Living with Uncertainty is a research fellowship project funded by the ESRC and AHRC as part of the wider RCUK Global Uncertainties Programme.
Increasingly mobile and transient societies present increasing needs for people to understand others who they may find, not only very different from themselves, but also holding attitudes and beliefs which may be difficult to accept. This kind of understanding across difference and emotional ambivalence is 'empathy'. Positive empathy opens up possibilities for alternative responses to uncertainty than apathy, hardening of attitudes or violence. Empathy is constructed, negotiated and resisted through discourse, including the everyday language of social interaction, the rhetoric of politicians, and the language of fiction, song, and news media. The programme of research into the dynamics of empathy will investigate the role of language, and in particular metaphor, in the construction and shifting of people's attitudes to others.

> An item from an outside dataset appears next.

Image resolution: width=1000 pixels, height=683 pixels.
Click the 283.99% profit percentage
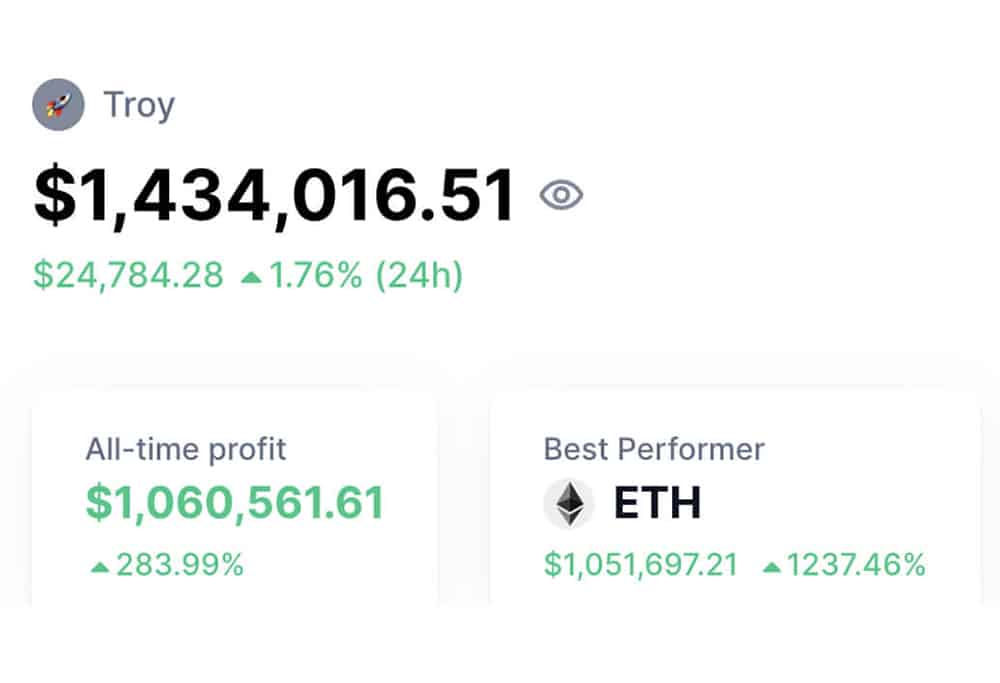coord(180,565)
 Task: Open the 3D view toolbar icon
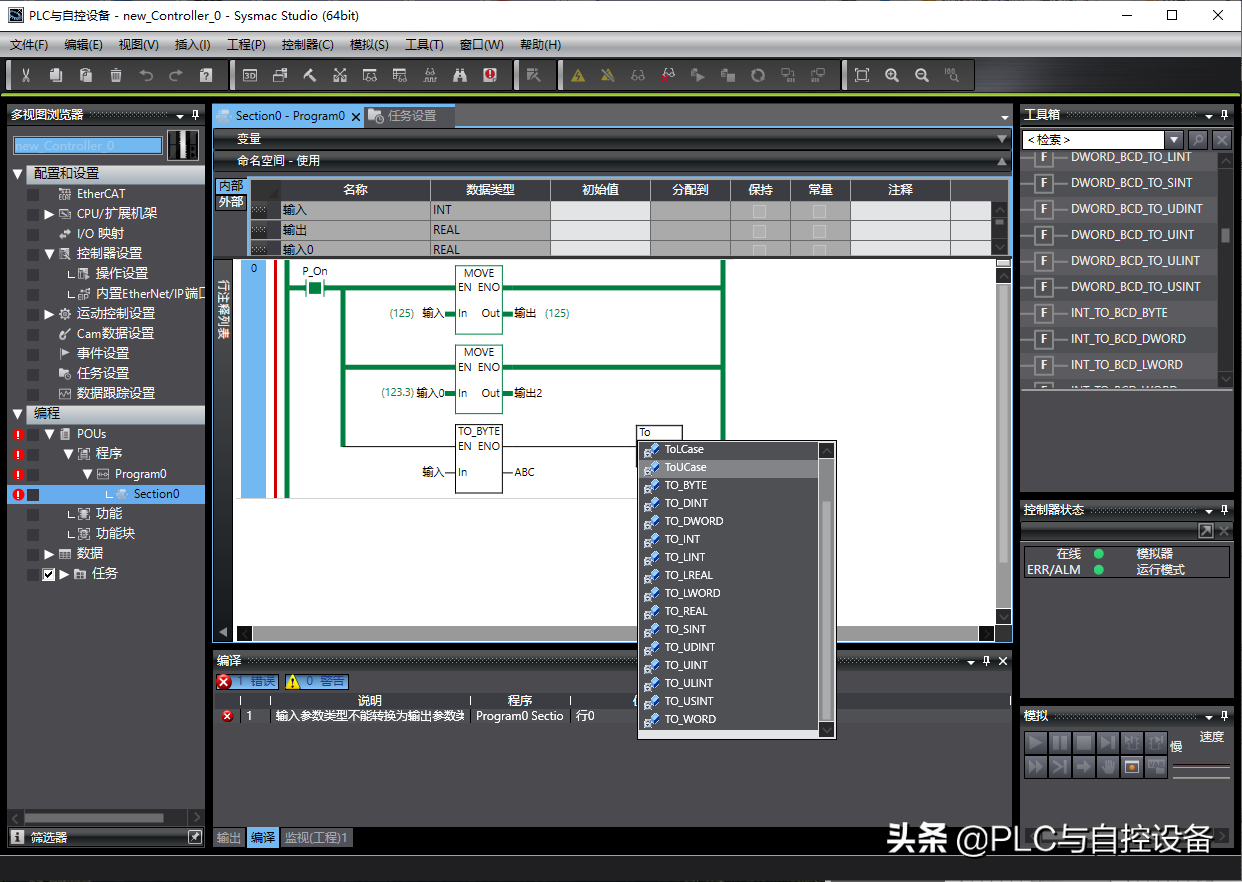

The research has implications for how official communication, media discourse and fiction contribute to fostering empathy and building positive relations between social groups in times of uncertainty.
In March 2012, Lynne Cameron visited Maralal in northern Kenya with Simon Weatherbed of Responding to Conflict to visit conflict transformation activities. You can read a report of their visit here, and see paintings inspired by the landscapes and people.
(See further details on this website)
Click here for an explanation of the multi-level dynamic model of empathy developed by the Living with Uncertainty project.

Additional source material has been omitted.